======== Records shown ========

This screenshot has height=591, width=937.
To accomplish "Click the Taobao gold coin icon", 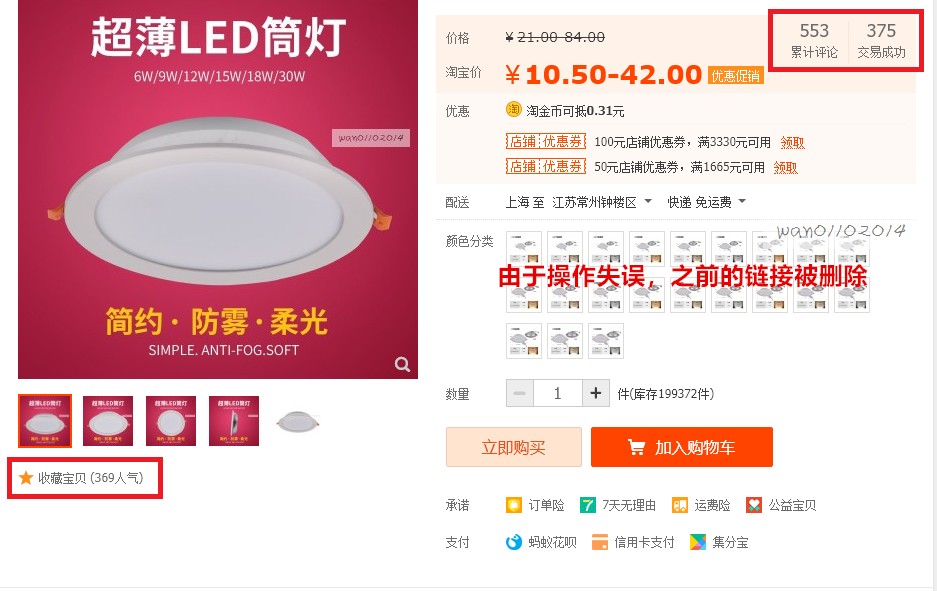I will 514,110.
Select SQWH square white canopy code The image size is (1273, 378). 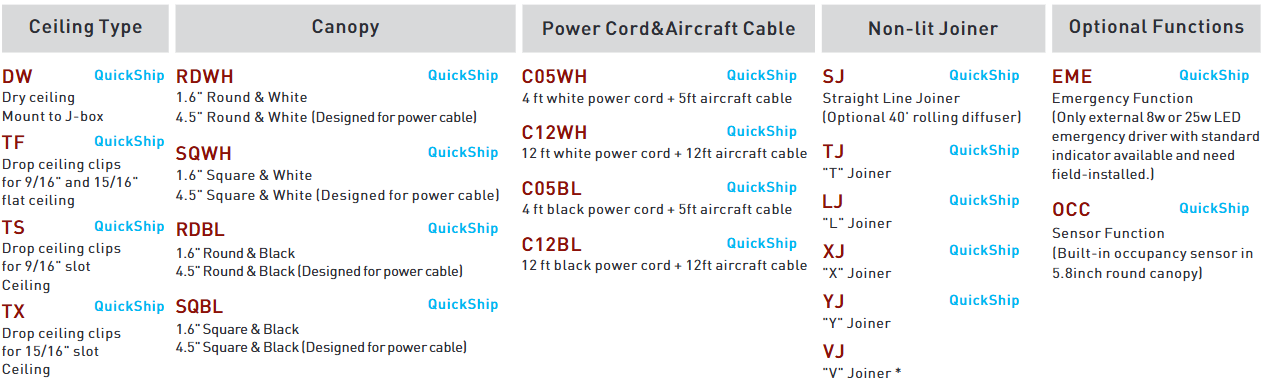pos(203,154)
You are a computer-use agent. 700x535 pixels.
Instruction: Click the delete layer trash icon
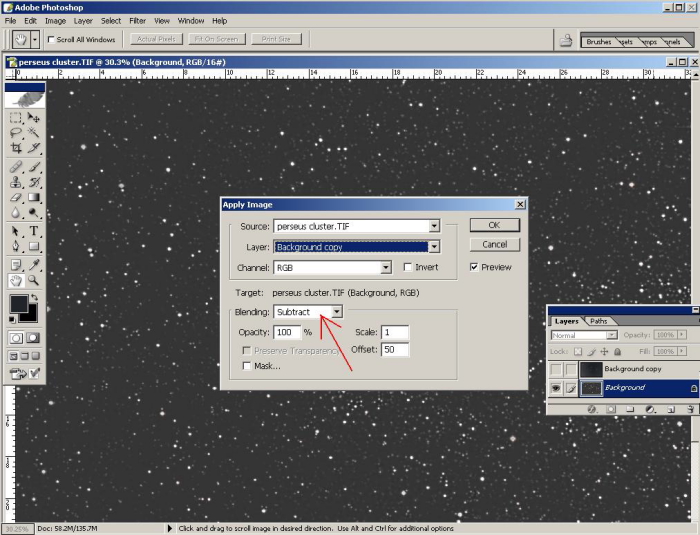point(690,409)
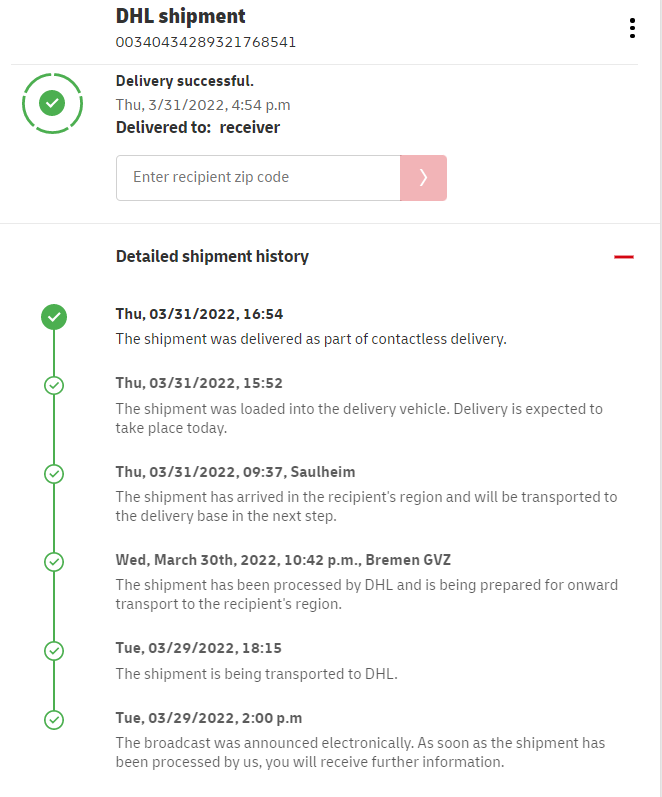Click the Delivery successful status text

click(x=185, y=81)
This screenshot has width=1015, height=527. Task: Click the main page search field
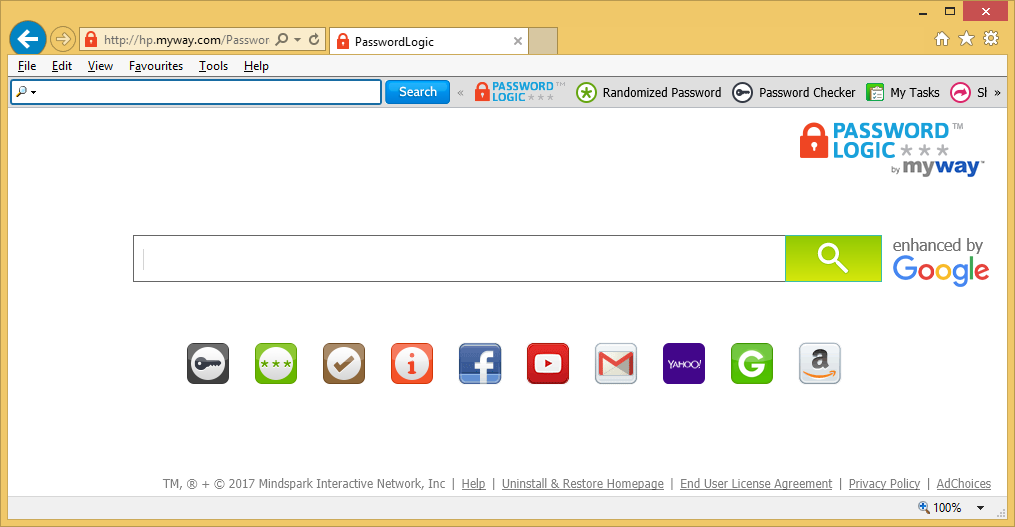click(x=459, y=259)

========

Stated goal
Count the lines in the items above that contain the string "screenshot". Reply with the number only.

In response
2